En l’occurrence, la vie commune a duré plus de trois ans et le Tribunal fédéral constate que le recourant est bien intégré en Suisse où (i) il a toujours travaillé, (ii) il ne dépend pas de l’aide sociale, (iii) il participe à une vie sociale et associative (Cricket Club Zurich), (iv) il n’a pas occupé les forces de police ni la justice et (v) où il a appris l’allemand, langue qu’il parle convenablement.

Le Tribunal fédéral considère dès lors que son intégration est réussie au sens de l’art. 50 al. 1 let. a LEtr et admet le recours.

Art. 50 LEtr

Le TF juge que dans le cadre du calcul du délai de l’art. 50 al. 1 let. a LEtr, la durée de trois ans doit être totalisée avec le/la même conjoint/e. Dans ces deux arrêts, un ressortissant kosovar et un ressortissant bengali ont épousé chacun une ressortissante suisse, de laquelle ils se sont séparés avant le délai de trois ans.

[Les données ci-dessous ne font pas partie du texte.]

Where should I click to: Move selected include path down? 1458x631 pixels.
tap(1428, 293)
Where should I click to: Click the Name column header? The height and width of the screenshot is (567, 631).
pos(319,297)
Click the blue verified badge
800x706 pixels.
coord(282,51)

Par la suite, ils se sont tous les deux remariés chacun avec une autre ressortissante suisse. Ainsi, ils totalisent plus de trois ans de vie conjugale, mais avec deux femmes différentes. Malgré leur bonne intégration, le TF considère que la durée de trois ans doit être réalisée avec la même personne pour pouvoir prétendre au maintien de l’autorisation de séjour en application de l’art. 50 al. 1 let. a LEtr.

Art. 5 LEtr ; 2 et 4 OEV

Une ressortissante turque demande des visas d’entrée pour elle, son mari et sa fille de trois ans pour rendre visite à des membres de sa famille en Suisse à l’occasion d’un mariage, pendant trois semaines. Sa demande est refusée, car les autorités considèrent que la sortie de Suisse n’est pas garantie. Le TAF constate sur recours qu’il n’y a aucun droit à l’octroi d’un visa. Cette liberté est restreinte dans le cadre des accords Schengen en faveur d’une pratique uniforme.

En droit suisse tout comme en droit Schengen et sous réserve d’autres conditions (moyens financiers suffisants, absence de danger pour l’ordre public), la sortie de l’étranger du territoire national doit être assurée. En l’occurrence, la recourante a 36 ans et vient d’une région économiquement faible. Les jeunes y sont soumis à une forte pression migratoire.

La recourante est mère au foyer et dispose de tout son réseau social dans sa région d’origine. Son mari travaille et la famille dispose d’une situation économique stable. Elle n’a pas vu son père, qui vit en Suisse en tant que réfugié, depuis 13 ans et le mariage de son frère a effectivement eu lieu.

Les motifs de la visite annoncés sont donc corrects et il n’y a pas d’empêchement à l’entrée au sens de l’art. 5 LEtr. Selon le TAF, l’instance précédente a constaté les faits de façon lacunaire, notamment en ce qui concerne le réseau familial de la recourante en Suisse. Par conséquent, le recours est admis et l’affaire renvoyée à l’autorité précédente pour nouvelle instruction.